The records below need retyping in full; give them again exactly.

◆ ◆ ◆ ◆ ◆

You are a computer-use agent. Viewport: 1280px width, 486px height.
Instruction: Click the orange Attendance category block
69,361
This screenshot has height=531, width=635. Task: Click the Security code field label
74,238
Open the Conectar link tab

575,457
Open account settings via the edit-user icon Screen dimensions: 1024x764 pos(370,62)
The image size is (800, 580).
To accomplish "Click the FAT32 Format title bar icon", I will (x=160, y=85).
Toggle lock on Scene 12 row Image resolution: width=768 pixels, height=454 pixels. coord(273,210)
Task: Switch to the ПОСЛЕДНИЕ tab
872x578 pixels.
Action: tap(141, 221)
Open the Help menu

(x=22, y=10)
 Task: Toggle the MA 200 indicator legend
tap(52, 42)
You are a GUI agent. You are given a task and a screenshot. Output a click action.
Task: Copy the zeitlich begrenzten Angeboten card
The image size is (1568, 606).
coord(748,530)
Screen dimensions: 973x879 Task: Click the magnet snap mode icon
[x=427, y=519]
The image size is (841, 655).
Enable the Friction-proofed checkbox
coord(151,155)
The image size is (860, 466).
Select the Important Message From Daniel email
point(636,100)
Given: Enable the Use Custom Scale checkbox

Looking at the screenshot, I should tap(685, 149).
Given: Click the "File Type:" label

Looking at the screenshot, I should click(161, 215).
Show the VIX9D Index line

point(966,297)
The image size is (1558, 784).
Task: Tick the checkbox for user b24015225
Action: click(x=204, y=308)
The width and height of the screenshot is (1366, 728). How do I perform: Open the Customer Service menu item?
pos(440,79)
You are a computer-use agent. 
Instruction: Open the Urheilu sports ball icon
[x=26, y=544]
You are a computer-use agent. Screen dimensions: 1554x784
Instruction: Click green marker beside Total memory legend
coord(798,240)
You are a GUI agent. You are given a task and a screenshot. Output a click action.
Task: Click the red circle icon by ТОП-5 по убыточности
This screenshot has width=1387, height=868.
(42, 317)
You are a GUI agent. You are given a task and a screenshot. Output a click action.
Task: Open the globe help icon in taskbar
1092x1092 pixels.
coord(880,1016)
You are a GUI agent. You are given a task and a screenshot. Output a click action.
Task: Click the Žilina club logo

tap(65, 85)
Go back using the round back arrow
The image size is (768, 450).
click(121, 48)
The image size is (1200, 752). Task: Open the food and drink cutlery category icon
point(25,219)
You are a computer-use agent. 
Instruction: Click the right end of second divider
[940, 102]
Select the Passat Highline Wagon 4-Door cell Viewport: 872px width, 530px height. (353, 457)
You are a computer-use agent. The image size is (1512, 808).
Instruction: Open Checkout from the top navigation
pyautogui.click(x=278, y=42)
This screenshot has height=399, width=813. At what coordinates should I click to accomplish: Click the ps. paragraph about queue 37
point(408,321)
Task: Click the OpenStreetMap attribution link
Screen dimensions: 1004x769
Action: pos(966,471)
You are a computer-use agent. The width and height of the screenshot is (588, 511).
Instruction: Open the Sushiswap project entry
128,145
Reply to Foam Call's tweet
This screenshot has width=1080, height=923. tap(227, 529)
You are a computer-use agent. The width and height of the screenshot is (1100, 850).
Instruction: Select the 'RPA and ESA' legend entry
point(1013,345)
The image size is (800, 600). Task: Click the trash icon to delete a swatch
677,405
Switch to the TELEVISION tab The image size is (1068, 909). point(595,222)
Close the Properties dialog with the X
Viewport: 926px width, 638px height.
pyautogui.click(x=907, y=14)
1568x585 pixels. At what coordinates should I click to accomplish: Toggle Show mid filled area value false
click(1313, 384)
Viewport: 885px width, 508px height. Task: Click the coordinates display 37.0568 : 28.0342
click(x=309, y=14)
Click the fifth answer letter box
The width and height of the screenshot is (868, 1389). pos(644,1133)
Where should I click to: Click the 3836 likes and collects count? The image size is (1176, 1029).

◆ ◆ ◆ ◆ ◆

WRITTEN REPLY:
You are a computer-use agent. Viewport: 1280px width, 486px height.
Instruction: Click the orange Attendance category block
69,361
This screenshot has height=531, width=635. Task: Click the Security code field label
74,238
Open the Conectar link tab

575,457
Open account settings via the edit-user icon Screen dimensions: 1024x764 pos(370,62)
The image size is (800, 580).
To accomplish "Click the FAT32 Format title bar icon", I will (x=160, y=85).
Toggle lock on Scene 12 row Image resolution: width=768 pixels, height=454 pixels. coord(273,210)
Task: Switch to the ПОСЛЕДНИЕ tab
872x578 pixels.
Action: tap(141, 221)
Open the Help menu

(x=22, y=10)
 Task: Toggle the MA 200 indicator legend
tap(52, 42)
You are a GUI agent. You are given a task and a screenshot. Output a click action.
Task: Copy the zeitlich begrenzten Angeboten card
The image size is (1568, 606).
coord(748,530)
Screen dimensions: 973x879 Task: Click the magnet snap mode icon
[x=427, y=519]
The image size is (841, 655).
Enable the Friction-proofed checkbox
coord(151,155)
The image size is (860, 466).
Select the Important Message From Daniel email
point(636,100)
Given: Enable the Use Custom Scale checkbox

Looking at the screenshot, I should tap(685, 149).
Given: Click the "File Type:" label

Looking at the screenshot, I should click(161, 215).
Show the VIX9D Index line

point(966,297)
The image size is (1558, 784).
Task: Tick the checkbox for user b24015225
Action: click(x=204, y=308)
The width and height of the screenshot is (1366, 728). How do I perform: Open the Customer Service menu item?
pos(440,79)
You are a computer-use agent. 
Instruction: Open the Urheilu sports ball icon
[x=26, y=544]
You are a computer-use agent. Screen dimensions: 1554x784
Instruction: Click green marker beside Total memory legend
coord(798,240)
You are a GUI agent. You are given a task and a screenshot. Output a click action.
Task: Click the red circle icon by ТОП-5 по убыточности
This screenshot has width=1387, height=868.
(42, 317)
You are a GUI agent. You are given a task and a screenshot. Output a click action.
Task: Open the globe help icon in taskbar
1092x1092 pixels.
coord(880,1016)
You are a GUI agent. You are given a task and a screenshot. Output a click action.
Task: Click the Žilina club logo

tap(65, 85)
Go back using the round back arrow
The image size is (768, 450).
click(121, 48)
The image size is (1200, 752). Task: Open the food and drink cutlery category icon
point(25,219)
You are a computer-use agent. 
Instruction: Click the right end of second divider
[940, 102]
Select the Passat Highline Wagon 4-Door cell Viewport: 872px width, 530px height. (353, 457)
You are a computer-use agent. The image size is (1512, 808).
Instruction: Open Checkout from the top navigation
pyautogui.click(x=278, y=42)
This screenshot has height=399, width=813. At what coordinates should I click to accomplish: Click the ps. paragraph about queue 37
point(408,321)
Task: Click the OpenStreetMap attribution link
Screen dimensions: 1004x769
Action: pos(966,471)
You are a computer-use agent. The width and height of the screenshot is (588, 511).
Instruction: Open the Sushiswap project entry
128,145
Reply to Foam Call's tweet
This screenshot has width=1080, height=923. tap(227, 529)
You are a computer-use agent. The width and height of the screenshot is (1100, 850).
Instruction: Select the 'RPA and ESA' legend entry
point(1013,345)
The image size is (800, 600). Task: Click the trash icon to delete a swatch
677,405
Switch to the TELEVISION tab The image size is (1068, 909). point(595,222)
Close the Properties dialog with the X
Viewport: 926px width, 638px height.
pyautogui.click(x=907, y=14)
1568x585 pixels. At what coordinates should I click to accomplish: Toggle Show mid filled area value false
click(1313, 384)
Viewport: 885px width, 508px height. Task: Click the coordinates display 37.0568 : 28.0342
click(x=309, y=14)
Click the fifth answer letter box
The width and height of the screenshot is (868, 1389). pos(644,1133)
Where should I click to: Click the 3836 likes and collects count? The image size is (1176, 1029).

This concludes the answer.